**Problems to solve:**
1. In the forum thread on horses in severe weather, why does the poster Dreamcatcher Arabians put horses in their stalls during a tornado warning? Answer in one to three sentences.
2. Resume the forum thread on horses in severe weather from the point where it stops.

**Extract:**

<<<<

# Severe weather- horses in or out?



## JCnGrace (Apr 28, 2013)

Mine have free access to the barn so they make their own choice.


----------



## Dreamcatcher Arabians (Nov 14, 2010)

3rdTimestheCharm said:


> Hi everyone, with severe weather season starting in my area, I was wondering what you guys do with your horses when there's a tornado warning?
> 
> I've heard some say that they let the horses in the pasture, or just let them go. But, I've heard others says that it's best to keep them in their stalls. My BO and instructor keep the horses in their stalls.
> 
> ...


I put mine in their stalls. Reasoning behind it, unless you take a direct hit on the barn, it will probably remain standing and it will protect the horses from all the flying debris if a tornado comes close. Odds of being hit by a tornado are really low, 1:100,000 or something like that. Or put another way, last year was the first time in 10 years that we've even gone down into the storm shelter. We also got hit, but NOT the horse barn that we use, but a small quarantine barn that we weren't using and don't really even miss.


----------



## Incitatus32 (Jan 5, 2013)

My horses are outside, they don't mind and I was always told it was better for them, less chance of them getting trapped by debris or cornered.


----------



## jenkat86 (May 20, 2014)

JCnGrace said:


> Mine have free access to the barn so they make their own choice.


Same here...and after last night I was thinking..."survival of the fittest." We had some nasty storms last night. The storms woke me up and I looked out the window into the pasture and all three horses were LAYING DOWN in the middle of the thunder and lightning. It didn't phase them a bit until the hail started. Then they all made their way to the barn in a tight little group. I worry way more than I should about them when it storms. Last night gave me reassurance that sometimes they know how to take better care of themselves than I can.


----------



## walkinthewalk (Jul 23, 2008)

I don't change their routine. They always go out in the daytime and come in at night. 

Since my strong alpha horse passed, last Fall, the others have gotten to where they are headed for the barn at the first crack of lightening, during the day. I will put them in, if they get insistent; otherwise they stay outside as long as there is daylight.


----------



## jaydee (May 10, 2012)

I've fond that mine are way more settled in the barn and will choose to go inside the moment it gets really windy or stormy
My barn is sturdy and has stood up to the two small hurricanes we've had here so I worry less about that getting hit since every storm we have we get a few healthy big trees brought down on the field/fence and we're too close to some main highways for me to want to risk my horses getting mixed up with traffic
In a lightning storm they will always stand under a tree - and that's exactly where they tell you not to be unless you want to get struck of course


----------



## KRcowgirl (Aug 19, 2014)

My horses have free choice. I still worry about them, though.  

All I do for severe weather (When I say severe weather, I mean tornadoes and high winds. Up here in Minnesota, we don't get hurricanes, and earthquakes are very, very rare, lol.  is put a halter on each of the horses. Tied to the halter is a canvas rag that has mine and my parent's names, addresses, phone numbers and email addresses attached. 

The only purpose of those is so if my fence goes out (I have electric tape), there's some form of ID on my herd.

>>>>

**Raw records:**

<<<<

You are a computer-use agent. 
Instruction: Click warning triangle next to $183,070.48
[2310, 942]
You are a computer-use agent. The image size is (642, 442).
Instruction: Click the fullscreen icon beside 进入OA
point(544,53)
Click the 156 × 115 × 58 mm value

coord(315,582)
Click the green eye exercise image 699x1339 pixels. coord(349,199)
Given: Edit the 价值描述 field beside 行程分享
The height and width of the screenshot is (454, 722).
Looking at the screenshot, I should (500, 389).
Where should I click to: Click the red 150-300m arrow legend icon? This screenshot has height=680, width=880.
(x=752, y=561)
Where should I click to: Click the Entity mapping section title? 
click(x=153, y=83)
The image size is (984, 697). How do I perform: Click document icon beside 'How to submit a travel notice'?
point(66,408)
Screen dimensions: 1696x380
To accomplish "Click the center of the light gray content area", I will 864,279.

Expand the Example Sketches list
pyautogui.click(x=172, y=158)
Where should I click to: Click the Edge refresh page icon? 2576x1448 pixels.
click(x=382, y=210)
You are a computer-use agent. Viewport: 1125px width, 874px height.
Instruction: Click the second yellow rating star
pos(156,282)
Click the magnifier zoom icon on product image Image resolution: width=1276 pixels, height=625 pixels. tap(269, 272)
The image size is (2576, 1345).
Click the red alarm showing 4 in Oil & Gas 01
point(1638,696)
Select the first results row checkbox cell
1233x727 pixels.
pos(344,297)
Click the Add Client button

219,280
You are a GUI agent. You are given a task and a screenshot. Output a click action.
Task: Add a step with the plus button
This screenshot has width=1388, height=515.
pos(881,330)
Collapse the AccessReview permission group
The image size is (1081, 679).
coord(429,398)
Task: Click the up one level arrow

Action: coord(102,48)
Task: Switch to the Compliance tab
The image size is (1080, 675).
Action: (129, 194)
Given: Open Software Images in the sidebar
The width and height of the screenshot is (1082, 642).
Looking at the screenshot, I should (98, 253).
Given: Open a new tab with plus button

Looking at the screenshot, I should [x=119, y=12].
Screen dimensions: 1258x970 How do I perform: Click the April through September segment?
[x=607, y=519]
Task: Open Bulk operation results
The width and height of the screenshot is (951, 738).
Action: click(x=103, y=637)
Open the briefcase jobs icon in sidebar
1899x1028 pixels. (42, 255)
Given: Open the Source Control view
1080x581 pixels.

>>>>

**In response:**
1. Unless the barn takes a direct hit, it will probably stay standing and shield the horses from flying debris if a tornado comes close. The poster also notes that the odds of being hit by a tornado are very low.

2.
They typically hide in the barn all day anyway, no matter the weather. They're little babies like that.


----------



## beau159 (Oct 4, 2010)

In my opinion, horses *OUTSIDE*. Without question. 

In 2004, a tornado took down our barn. If the horses had been inside, they would have been killed. 

We have large enough pastures that they can get far away from any debris or trees, which is what they did. They didn't have a scratch on them.


----------



## blueriver (Oct 10, 2009)

I don't keep them in ... they seem to know better than me how to handle nature.


----------



## cakemom (Jul 4, 2010)

Mine have free access to their high and dry stalls , 12 foot openings to get in, and get out if something goes down.
_Posted via Mobile Device_


----------



## Yogiwick (Sep 30, 2013)

Regarding letting them loose I would not even consider that unless you KNOW a tornado is about to hit YOU and don't have any other options.

A warning means just that. Vs a watch where there is one and it's in your area. I wouldn't let them loose unless I knew it was about to hit me and it would probably be the last thing I would do before getting into shelter myself.

Thought- storm bunker barn?

Keep in mind this is coming from someone who has (happily) never been super close to a fully formed tornado (saw one forming once over Buffalo, pretty neat as I heard them talking about it on the radio as we were stuck in watching and my carmates did not believe me until the radio said it too/ot) so I don't know how realistic it is to "wait and see" but I would definitely do so as much as possible before doing something like that. Definitely not "oh there may be a tornado possible let me turn them out!".

Living in New England the plan would be to keep them in as it is heavily forested and debris would be a much bigger concern. IF I thought it would be about to hit us I may let them loose as our fields are relatively small in tornado terms and only electric mesh.

My biggest concern about leaving them out in their field would be for them to panic and go through the fencing and get hurt.

I think if there was a big tornado it's unlikely the horse would say "hm let me go in my stall now". We also have run ins and they are great but I wouldn't think of it as "oh they have shelter" in that sort of situation.


----------



## Katz1411 (Jul 31, 2014)

Yogiwick said:


> Regarding letting them loose I would not even consider that unless you KNOW a tornado is about to hit YOU and don't have any other options.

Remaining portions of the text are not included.